[[ DATA FOR THIS EXERCISE open ]]

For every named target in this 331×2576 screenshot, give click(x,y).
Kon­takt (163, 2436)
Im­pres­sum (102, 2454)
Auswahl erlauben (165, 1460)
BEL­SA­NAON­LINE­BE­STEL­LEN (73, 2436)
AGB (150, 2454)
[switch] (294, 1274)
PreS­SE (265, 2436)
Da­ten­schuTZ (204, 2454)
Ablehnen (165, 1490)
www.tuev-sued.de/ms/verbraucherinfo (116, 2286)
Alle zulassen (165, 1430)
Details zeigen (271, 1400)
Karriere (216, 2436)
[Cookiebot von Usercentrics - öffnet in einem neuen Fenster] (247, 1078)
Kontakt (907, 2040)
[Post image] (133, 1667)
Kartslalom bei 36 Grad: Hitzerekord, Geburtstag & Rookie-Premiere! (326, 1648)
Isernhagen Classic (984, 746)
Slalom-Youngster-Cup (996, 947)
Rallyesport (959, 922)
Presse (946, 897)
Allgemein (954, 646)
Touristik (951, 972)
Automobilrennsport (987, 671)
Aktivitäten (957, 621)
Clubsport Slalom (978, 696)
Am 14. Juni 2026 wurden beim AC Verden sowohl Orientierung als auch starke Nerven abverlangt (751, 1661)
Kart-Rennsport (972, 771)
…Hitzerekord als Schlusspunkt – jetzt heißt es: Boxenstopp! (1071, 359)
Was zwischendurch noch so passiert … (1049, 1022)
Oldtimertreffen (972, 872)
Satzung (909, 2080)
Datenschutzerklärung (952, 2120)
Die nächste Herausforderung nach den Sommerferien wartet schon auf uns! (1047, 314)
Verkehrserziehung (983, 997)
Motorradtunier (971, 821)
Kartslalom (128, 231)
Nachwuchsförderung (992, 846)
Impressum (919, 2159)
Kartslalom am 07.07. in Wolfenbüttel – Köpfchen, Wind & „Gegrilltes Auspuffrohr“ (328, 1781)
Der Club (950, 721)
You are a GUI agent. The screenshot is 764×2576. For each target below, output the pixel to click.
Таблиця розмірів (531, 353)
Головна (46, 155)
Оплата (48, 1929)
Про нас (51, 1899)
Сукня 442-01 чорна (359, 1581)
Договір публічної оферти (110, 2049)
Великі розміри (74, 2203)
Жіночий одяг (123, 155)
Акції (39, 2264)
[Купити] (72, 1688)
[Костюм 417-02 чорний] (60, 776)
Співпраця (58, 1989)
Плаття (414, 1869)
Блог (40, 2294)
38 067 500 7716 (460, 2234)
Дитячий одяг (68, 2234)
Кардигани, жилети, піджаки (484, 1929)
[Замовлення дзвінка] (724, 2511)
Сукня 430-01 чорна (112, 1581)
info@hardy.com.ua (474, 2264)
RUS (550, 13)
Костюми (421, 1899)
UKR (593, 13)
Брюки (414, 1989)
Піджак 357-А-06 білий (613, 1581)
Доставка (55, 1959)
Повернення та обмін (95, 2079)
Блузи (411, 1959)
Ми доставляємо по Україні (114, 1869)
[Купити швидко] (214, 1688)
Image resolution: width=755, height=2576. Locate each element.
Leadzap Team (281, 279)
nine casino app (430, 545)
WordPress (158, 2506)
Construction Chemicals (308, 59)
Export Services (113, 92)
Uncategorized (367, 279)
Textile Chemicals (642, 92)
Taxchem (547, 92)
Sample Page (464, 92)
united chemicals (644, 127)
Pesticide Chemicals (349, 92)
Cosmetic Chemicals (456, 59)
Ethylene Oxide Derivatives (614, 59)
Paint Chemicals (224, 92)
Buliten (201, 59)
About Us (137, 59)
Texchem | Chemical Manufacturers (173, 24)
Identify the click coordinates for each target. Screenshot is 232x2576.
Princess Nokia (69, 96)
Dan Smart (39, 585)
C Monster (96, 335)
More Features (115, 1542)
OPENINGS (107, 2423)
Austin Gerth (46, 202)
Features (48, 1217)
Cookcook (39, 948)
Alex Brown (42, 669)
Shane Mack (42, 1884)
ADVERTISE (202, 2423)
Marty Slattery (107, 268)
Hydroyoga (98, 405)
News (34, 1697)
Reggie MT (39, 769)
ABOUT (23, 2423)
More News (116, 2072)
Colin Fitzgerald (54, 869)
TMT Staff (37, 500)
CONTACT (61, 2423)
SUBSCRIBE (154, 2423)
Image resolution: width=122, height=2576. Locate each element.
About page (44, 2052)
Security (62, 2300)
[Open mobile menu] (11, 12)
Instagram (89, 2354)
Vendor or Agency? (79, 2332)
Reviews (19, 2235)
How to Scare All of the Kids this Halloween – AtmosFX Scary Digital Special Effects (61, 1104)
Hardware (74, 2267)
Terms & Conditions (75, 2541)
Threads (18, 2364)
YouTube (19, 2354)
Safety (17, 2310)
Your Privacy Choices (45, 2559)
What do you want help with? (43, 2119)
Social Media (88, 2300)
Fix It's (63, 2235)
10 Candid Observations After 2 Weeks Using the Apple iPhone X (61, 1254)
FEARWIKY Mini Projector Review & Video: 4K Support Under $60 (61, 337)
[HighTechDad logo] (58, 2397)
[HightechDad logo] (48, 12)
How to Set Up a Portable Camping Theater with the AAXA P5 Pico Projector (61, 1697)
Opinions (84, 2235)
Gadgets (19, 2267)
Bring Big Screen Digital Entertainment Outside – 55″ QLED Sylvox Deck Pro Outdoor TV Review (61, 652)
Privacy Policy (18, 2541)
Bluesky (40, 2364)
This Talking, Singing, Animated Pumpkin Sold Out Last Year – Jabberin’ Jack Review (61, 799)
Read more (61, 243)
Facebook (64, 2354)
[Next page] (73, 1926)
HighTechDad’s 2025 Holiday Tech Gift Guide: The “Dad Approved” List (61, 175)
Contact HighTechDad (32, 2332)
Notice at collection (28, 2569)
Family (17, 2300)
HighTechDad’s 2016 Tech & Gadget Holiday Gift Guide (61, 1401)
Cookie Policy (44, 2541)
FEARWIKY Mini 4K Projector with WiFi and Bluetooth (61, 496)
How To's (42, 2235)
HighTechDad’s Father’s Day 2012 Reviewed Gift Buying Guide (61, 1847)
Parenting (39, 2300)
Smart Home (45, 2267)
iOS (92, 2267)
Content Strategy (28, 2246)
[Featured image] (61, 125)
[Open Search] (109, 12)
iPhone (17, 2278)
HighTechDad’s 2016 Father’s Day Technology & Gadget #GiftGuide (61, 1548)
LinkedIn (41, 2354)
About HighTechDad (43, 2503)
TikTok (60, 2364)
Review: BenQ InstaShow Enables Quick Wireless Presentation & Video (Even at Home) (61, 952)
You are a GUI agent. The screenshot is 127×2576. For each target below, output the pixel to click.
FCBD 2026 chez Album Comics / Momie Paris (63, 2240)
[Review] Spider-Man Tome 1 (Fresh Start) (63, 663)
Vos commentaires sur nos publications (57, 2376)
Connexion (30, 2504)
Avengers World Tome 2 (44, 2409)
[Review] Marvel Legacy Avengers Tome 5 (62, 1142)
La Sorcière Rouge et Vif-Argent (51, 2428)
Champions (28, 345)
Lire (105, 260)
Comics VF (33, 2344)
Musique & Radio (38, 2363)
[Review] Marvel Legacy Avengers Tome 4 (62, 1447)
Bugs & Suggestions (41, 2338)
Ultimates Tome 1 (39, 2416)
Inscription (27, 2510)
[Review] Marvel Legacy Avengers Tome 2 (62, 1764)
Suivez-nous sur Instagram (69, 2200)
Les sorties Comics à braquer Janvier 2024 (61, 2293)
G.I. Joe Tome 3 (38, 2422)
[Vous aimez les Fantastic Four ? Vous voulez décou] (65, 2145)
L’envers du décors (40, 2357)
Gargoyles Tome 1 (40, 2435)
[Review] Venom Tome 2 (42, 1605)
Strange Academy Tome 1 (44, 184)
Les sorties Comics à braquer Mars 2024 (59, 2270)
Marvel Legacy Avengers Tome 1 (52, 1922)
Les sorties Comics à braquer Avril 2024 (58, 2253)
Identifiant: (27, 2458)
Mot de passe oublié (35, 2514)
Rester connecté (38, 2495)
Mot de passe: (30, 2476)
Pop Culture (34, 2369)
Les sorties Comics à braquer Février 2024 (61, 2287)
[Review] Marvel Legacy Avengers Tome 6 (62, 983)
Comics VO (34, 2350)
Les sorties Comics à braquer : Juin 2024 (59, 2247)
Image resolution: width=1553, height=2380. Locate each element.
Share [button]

[[ DATA FOR THIS EXERCISE closed ]]

The answer should hold only the lines from the start of the records above through the line containing "Boxenstopp! (1071, 359)", each set down exactly.

TASK ANSWER:
For every named target in this 331×2576 screenshot, give click(x,y).
Kon­takt (163, 2436)
Im­pres­sum (102, 2454)
Auswahl erlauben (165, 1460)
BEL­SA­NAON­LINE­BE­STEL­LEN (73, 2436)
AGB (150, 2454)
[switch] (294, 1274)
PreS­SE (265, 2436)
Da­ten­schuTZ (204, 2454)
Ablehnen (165, 1490)
www.tuev-sued.de/ms/verbraucherinfo (116, 2286)
Alle zulassen (165, 1430)
Details zeigen (271, 1400)
Karriere (216, 2436)
[Cookiebot von Usercentrics - öffnet in einem neuen Fenster] (247, 1078)
Kontakt (907, 2040)
[Post image] (133, 1667)
Kartslalom bei 36 Grad: Hitzerekord, Geburtstag & Rookie-Premiere! (326, 1648)
Isernhagen Classic (984, 746)
Slalom-Youngster-Cup (996, 947)
Rallyesport (959, 922)
Presse (946, 897)
Allgemein (954, 646)
Touristik (951, 972)
Automobilrennsport (987, 671)
Aktivitäten (957, 621)
Clubsport Slalom (978, 696)
Am 14. Juni 2026 wurden beim AC Verden sowohl Orientierung als auch starke Nerven abverlangt (751, 1661)
Kart-Rennsport (972, 771)
…Hitzerekord als Schlusspunkt – jetzt heißt es: Boxenstopp! (1071, 359)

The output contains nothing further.